The details emerged in a regulatory filing made by Sunac before its Hong Kong-listed shares resumed trading. The shares rose by 13% on Tuesday and were barely changed Wednesday, when they closed at HK$16.80 ($2.15).
Sunac will pay $5 billion from its own pocket for the $9.3-billion parks and hotel deal, which emerged Monday. The balance is to come from a three-year loan enabled by Wanda.
“[Wanda] shall procure for a loan in the total amount of RMB 29,600,000,000 to be advanced to [Sunac] through [a] designated bank with a term of three years at the bank’s three-year benchmark interest rate,” the filing said, without disclosing the bank’s identity or any kind of surety for the loan.
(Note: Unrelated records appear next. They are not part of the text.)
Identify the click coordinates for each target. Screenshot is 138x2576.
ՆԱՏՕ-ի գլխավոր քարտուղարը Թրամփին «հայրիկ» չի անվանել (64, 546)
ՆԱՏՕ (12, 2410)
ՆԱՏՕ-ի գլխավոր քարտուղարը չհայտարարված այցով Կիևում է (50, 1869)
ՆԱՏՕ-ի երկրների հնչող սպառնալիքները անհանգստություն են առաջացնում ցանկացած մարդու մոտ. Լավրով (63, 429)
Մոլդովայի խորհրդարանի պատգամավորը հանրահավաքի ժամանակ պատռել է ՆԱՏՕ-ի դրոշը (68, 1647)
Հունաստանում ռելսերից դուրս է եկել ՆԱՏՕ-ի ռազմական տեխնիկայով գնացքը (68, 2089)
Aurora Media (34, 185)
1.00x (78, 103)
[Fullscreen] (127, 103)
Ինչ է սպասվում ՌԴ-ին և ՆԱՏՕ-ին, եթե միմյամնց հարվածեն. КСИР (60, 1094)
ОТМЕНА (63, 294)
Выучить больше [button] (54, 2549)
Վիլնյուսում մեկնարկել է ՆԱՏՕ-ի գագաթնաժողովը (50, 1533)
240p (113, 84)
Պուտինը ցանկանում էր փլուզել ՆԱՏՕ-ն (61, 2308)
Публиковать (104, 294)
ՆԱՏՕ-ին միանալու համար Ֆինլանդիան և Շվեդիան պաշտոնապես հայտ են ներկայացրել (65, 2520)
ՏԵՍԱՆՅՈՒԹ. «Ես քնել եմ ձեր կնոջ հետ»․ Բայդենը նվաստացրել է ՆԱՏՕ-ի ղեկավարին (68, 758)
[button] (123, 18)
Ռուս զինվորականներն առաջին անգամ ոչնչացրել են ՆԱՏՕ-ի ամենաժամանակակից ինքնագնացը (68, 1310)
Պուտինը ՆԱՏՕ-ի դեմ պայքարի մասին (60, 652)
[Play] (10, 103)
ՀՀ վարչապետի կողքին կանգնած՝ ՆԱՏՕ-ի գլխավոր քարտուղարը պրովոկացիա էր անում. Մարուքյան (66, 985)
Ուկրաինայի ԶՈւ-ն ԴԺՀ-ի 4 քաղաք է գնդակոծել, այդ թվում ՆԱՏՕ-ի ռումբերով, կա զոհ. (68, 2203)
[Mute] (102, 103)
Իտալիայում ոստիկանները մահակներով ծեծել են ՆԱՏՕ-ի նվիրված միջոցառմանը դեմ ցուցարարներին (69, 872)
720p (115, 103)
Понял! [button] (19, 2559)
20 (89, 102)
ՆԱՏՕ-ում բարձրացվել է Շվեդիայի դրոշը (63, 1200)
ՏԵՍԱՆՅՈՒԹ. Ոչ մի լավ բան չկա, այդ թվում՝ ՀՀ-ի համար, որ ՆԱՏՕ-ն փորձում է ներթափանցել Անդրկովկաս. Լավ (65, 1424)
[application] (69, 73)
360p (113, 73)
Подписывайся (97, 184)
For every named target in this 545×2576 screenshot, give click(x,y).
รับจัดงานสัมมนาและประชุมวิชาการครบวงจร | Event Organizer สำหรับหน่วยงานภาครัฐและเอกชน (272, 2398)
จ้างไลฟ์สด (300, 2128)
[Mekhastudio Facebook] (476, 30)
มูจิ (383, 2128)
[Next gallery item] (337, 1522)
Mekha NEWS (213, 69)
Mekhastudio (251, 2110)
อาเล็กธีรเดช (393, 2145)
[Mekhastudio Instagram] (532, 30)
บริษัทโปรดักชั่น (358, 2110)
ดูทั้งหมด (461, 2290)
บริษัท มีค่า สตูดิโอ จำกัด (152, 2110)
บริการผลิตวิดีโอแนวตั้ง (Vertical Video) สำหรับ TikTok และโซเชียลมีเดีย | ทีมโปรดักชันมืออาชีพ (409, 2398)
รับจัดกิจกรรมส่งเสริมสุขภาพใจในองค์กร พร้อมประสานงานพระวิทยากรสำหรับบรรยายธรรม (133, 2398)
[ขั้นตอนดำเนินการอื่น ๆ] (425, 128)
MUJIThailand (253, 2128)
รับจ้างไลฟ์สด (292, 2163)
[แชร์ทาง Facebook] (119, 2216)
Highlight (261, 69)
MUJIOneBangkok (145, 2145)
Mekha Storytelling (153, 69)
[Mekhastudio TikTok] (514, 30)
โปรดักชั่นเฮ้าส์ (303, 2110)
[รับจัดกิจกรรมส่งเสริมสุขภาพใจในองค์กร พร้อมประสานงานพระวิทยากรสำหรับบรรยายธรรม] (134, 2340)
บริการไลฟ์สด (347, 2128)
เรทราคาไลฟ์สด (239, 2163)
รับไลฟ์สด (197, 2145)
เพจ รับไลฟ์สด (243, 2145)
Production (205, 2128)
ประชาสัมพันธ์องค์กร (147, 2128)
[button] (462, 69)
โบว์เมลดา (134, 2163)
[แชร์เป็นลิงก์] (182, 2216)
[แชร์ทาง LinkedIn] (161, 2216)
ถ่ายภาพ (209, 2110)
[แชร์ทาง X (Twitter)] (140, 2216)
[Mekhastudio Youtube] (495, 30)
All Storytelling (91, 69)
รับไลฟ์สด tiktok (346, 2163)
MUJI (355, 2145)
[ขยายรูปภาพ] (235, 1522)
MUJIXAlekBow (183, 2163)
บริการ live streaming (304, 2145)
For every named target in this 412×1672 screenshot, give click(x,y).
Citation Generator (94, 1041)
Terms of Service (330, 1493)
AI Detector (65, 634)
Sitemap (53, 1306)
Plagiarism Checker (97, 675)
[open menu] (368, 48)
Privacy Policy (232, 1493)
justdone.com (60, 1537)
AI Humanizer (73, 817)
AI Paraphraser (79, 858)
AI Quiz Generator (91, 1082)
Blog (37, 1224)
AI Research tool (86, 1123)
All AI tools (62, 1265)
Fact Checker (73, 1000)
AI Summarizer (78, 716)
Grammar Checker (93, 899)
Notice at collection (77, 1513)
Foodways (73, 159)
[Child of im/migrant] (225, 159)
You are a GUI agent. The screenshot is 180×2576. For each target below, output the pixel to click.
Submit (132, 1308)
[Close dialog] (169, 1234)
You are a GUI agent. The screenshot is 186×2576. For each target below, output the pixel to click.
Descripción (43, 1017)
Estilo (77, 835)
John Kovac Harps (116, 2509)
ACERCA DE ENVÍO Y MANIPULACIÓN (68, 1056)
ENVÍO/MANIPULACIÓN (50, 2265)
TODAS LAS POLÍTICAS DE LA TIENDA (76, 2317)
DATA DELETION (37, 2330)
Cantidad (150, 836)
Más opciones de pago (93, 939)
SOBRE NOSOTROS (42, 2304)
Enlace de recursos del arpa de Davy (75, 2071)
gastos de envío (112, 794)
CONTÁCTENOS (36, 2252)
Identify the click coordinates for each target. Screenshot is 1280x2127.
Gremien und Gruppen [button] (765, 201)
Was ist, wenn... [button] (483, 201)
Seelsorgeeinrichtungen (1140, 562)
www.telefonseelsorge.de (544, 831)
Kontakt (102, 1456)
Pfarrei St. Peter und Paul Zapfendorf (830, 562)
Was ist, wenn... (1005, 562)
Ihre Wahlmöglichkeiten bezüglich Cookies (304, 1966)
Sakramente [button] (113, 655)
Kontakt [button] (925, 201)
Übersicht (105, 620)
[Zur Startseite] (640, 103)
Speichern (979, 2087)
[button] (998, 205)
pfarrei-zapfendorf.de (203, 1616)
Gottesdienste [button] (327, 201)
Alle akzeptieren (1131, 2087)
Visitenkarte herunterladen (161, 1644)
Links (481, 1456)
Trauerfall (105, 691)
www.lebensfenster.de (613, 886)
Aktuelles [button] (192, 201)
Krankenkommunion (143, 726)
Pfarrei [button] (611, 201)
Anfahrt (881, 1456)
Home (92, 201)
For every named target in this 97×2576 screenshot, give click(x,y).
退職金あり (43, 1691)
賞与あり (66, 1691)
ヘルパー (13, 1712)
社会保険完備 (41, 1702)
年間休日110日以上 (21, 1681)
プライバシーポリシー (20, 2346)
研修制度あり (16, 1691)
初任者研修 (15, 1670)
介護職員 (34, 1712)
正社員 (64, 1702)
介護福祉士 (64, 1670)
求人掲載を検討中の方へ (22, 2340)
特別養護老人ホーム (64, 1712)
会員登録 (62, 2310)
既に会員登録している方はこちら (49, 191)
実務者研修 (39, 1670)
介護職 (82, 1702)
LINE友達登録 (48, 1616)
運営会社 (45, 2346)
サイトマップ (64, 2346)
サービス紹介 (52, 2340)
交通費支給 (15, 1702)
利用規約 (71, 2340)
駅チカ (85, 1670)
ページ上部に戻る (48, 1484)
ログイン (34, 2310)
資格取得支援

Typically, vendor financing of this sort is used when the buyer does not have the financial resources to make the deal, or when the seller has higher expectations of the businesses being sold than the buyer’s bankers.
In this case, it may also mean that Sunac is making use of Wanda’s higher credit rating to reduce the deal’s ultimate cost to Sunac by as much as $100 million.
The stated objective of the parks and hotels sale is to reduce Wanda’s borrowings, which have recently come under scrutiny from government regulators. But with the loan to Sunac, Wanda may not be cutting its debt by as much as appeared to be the case when the deal was announced. That is particularly true if the scheme turns out to be a so-called entrusted loan, where the bank collects fees but the loan remains on the books of the lending company, meaning Wanda.
Chinese regulators have recently been trying to reduce size of the country’s shadow banking sector, particularly the volume of entrusted loans in the financial system. Such deals do little to reduce overall levels of indebtedness but instead move the debt around. They also increase the complexity of lending and the interconnectedness of companies, which could trigger a domino effect in the case of a major default or corporate collapse.